Both analysts and Apple are warning that the price of hard drives, which has already been creeping upwards the past few weeks, could jump significantly in Q4 due to catastrophic floods taking place in Thailand. During Apple's conference call this week, CEO Tim Cook said: ""Like many others, we source many components from Thailand and have multiple factories that supply these components. There are several factories that are currently not operable, and the recovery timeline for these factories is not known at this point... We would say that our primary exposure is on the Mac...I'm virtually certain there will be an overall industry shortage of disk drives as a result of the disaster."
Industry analysts have chimed in to agree with Apple, while Western Digital has been forced to close its plants. Thailand is the second-largest manufacturer of hard drives, and even companies like Samsung, which haven't had to shut down production facilities, are facing part shortages. The HDD drive motor manufacturer Nidec, which supplies between 70-80 percent of the market with motors is expected to limit production due to flooding. Other companies potentially facing shortages include Hitachi, Seagate, and Toshiba.

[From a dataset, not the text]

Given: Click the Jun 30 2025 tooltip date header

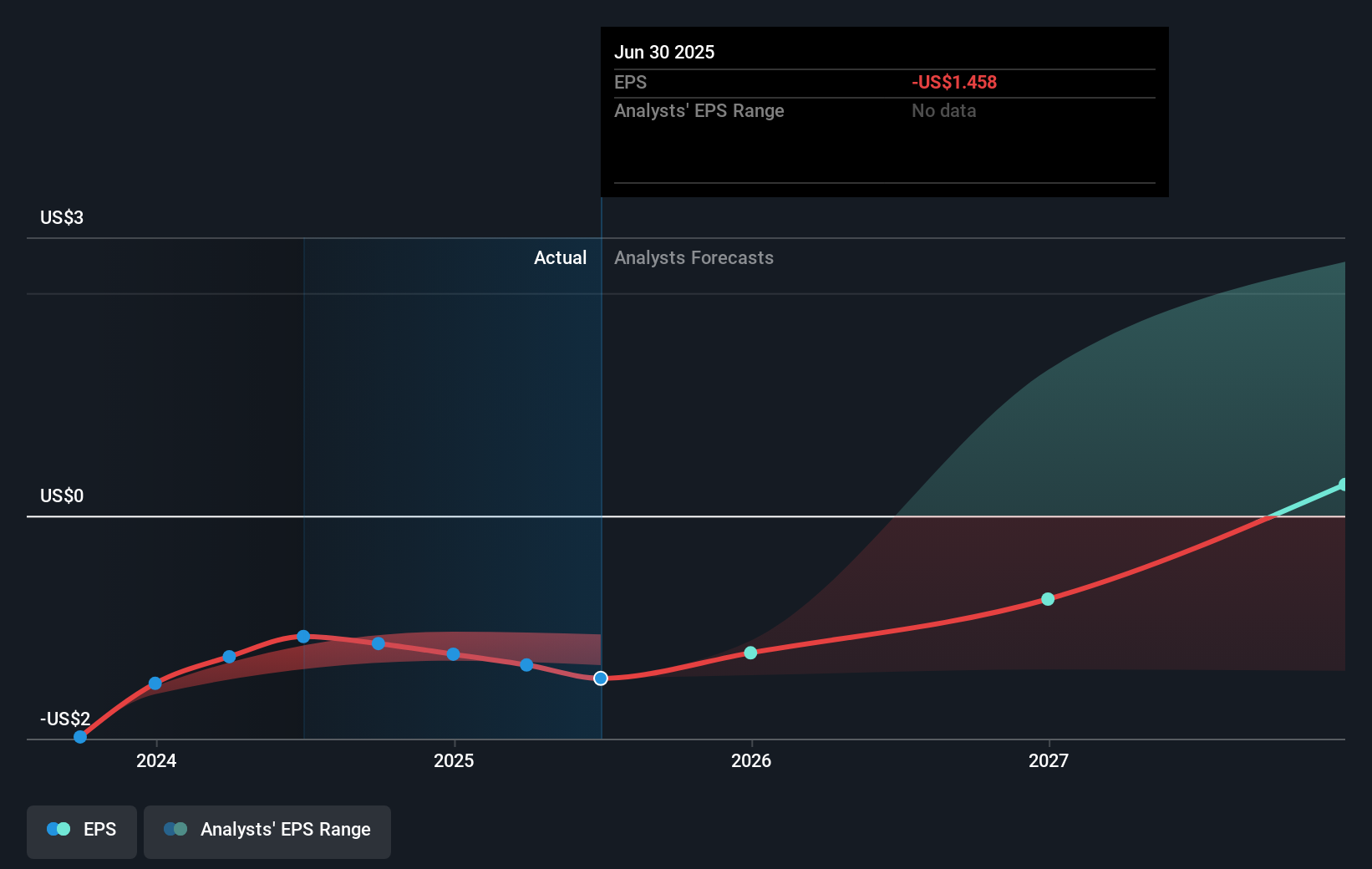Looking at the screenshot, I should [664, 52].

Companies like Western Digital have indicated that its customers have about two weeks of inventory on hand and distributors tend to carry ~4 weeks of supplies. The Thailand flood waters, however, aren't expected to recede any time soon. The prime minister has warned that it could take up to six weeks for waters to recede. The damage to roads and logistical supply lines could take quite a bit longer to sort out.
The floods are seen as threatening sales at a time when gloomy economic outlooks already have manufacturers bracing for a slow holiday season. "From the Asia context, of course the impact will be on the Taiwan PC manufacturers, companies like Acer and Asustek Computer," said Satish Lele, vice president, consulting, Asia Pacific at Frost & Sullivan in Singapore. "From that context, the issue will start hitting these companies sometimes toward end of November and December, which for them are also key months because of the holiday season."
Intel is one of the few optimistic voices in the storm, noting that the PC industry came through the Japan quake earlier this year with relative aplomb. "The PC supply chain has proven to be very resilient, as most recently demonstrated in the response to the earthquake in Japan," Intel spokesman Jon Carvill said.
Given the uncertainty, we'd recommend anyone planning an HDD upgrade pick one up sooner rather than later. Combined with China's rare earth supply cuts, the price of hard drives could jump significantly in the next three months.